Responsible AI in Science Is Not About Smarter Models. It Is About Better Orchestration

The difference is not the model, but the method: without orchestration, AI generates noise; with the right boundaries, workflows and checks, it becomes a reliable tool for scientific understanding.

The responsible use of AI in science is no longer just a matter of good practice; it is increasingly part of the wider regulatory and governance landscape. In the European Union, for example, the AI Act includes transparency obligations (Article 50), reinforcing the idea that AI-generated outputs should not be treated as neutral, self-validating, or beyond scrutiny. That legal reference is important, but the deeper point is practical rather than formal. In scientific work, the real question is not simply whether AI has been used, but whether its use has been framed in a way that makes the output understandable, controllable, and fit for purpose. In science, responsible AI is not just about disclosure; it is about designing processes that make AI outputs usable, reviewable, and accountable.

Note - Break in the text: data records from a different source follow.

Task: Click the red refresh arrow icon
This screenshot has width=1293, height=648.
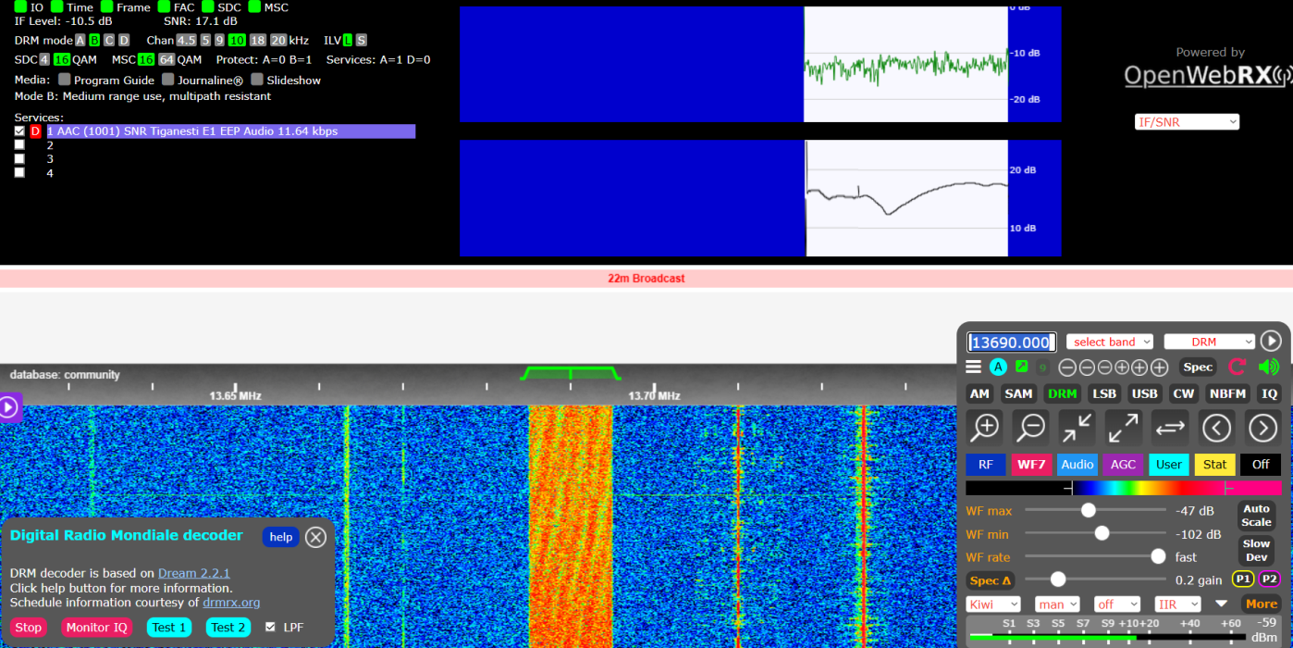Action: 1238,367
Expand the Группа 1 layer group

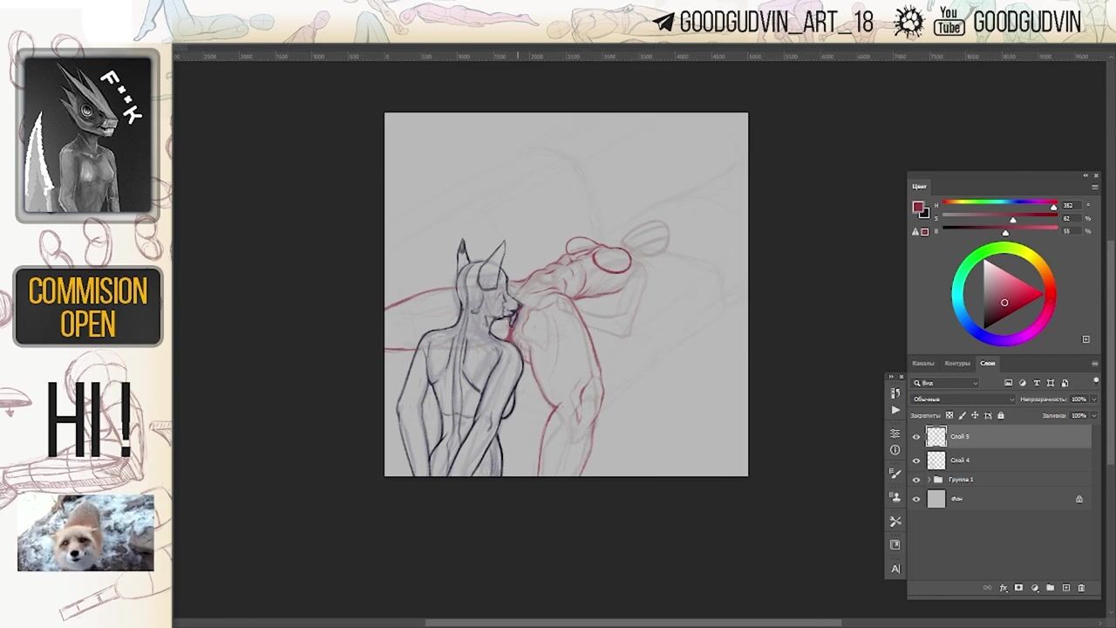929,480
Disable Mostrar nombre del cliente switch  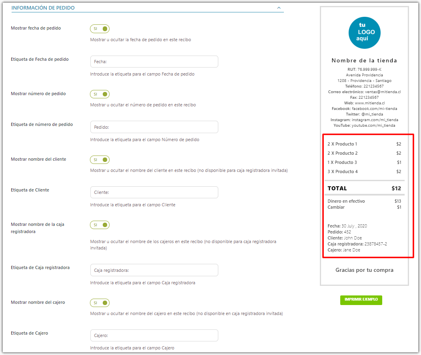point(100,160)
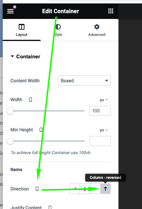Click the Width slider handle
Screen dimensions: 142x209
[x=10, y=111]
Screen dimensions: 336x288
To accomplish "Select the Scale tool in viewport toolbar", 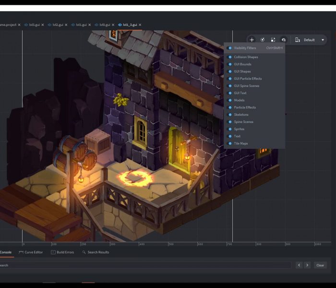I will click(273, 40).
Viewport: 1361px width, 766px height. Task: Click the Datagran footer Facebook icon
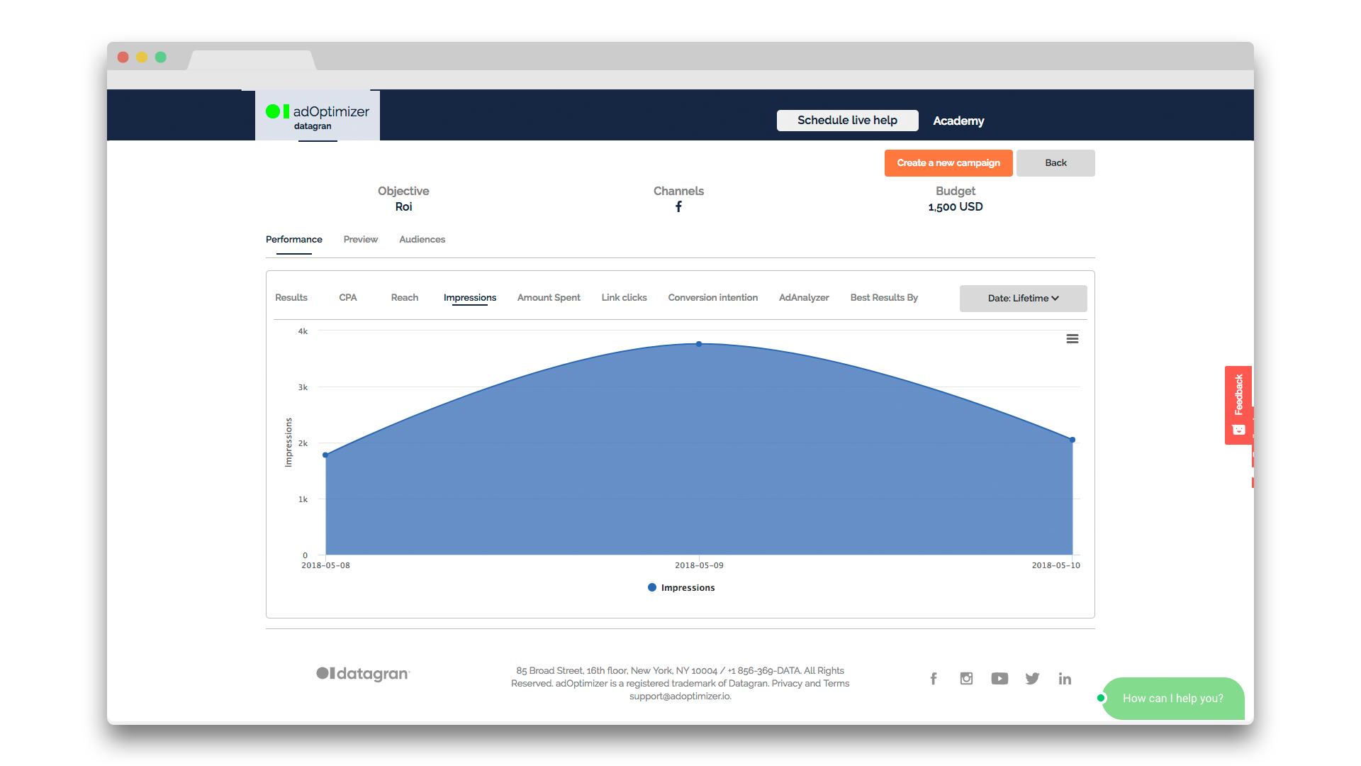click(x=934, y=677)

Framing the problem: orchestration vs non-orchestration

A useful way to think about this is to move beyond the blurred label of “AI” itself. Today, the boundary is not always obvious. Would you call a simple script that produces a summary of a scientific paper “AI-based”? What about a workflow that classifies study types, extracts variables, flags uncertainty, and sends selected cases for expert review? These are very different systems, yet they are often discussed under the same umbrella. That is why, in practice, the more meaningful distinction is between non-orchestrated and orchestrated use. Non-orchestrated use is the familiar chat-based pattern: drag and drop a genotoxicity paper into ChatGPT, ask what the study shows, maybe ask whether it looks positive or negative, and move on. This can be helpful for quick exploration, but it remains fragile: context is managed manually, outputs do not naturally scale across many documents, and the model may drift as the context window fills with mixed instructions, partial evidence, or earlier assumptions. Thus, the real issue is not whether a tool looks intelligent, but whether the workflow around it is controlled enough to support scientific judgement.

Why orchestration matters

In our view, the value of AI in science emerges when language models are embedded within structured workflows rather than used as standalone answer engines. A general chat can help interpret a paper; an orchestrated system can help build an evidence base. Consider, for example, a scientific project currently being developed at Innovamol: the structured extraction of genotoxicity data from different sources: a non-orchestrated use might mean uploading one paper at a time and asking open questions about the result. On the other hand, an orchestrated pipeline, can process many documents in batch, apply a predefined schema, separate deterministic fields from interpretation-heavy fields, and flag uncertain cases for review. Deterministic elements might include study identifiers, OECD test guideline references, species, strain, route of exposure, dose groups, or bibliographic metadata. Less deterministic elements might include the rationale for the derived study outcome, the interpretation of narrative evidence, or the mapping of free text to endpoint categories. What matters here is not only technical design, but also scientific design. A strong orchestration layer requires knowing which variables can be standardised safely, which require interpretation, and where uncertainty should be surfaced rather than hidden. In other words, orchestration is not a cosmetic layer on top of a model; it is the discipline that determines whether the model will generate convenience or scientific value.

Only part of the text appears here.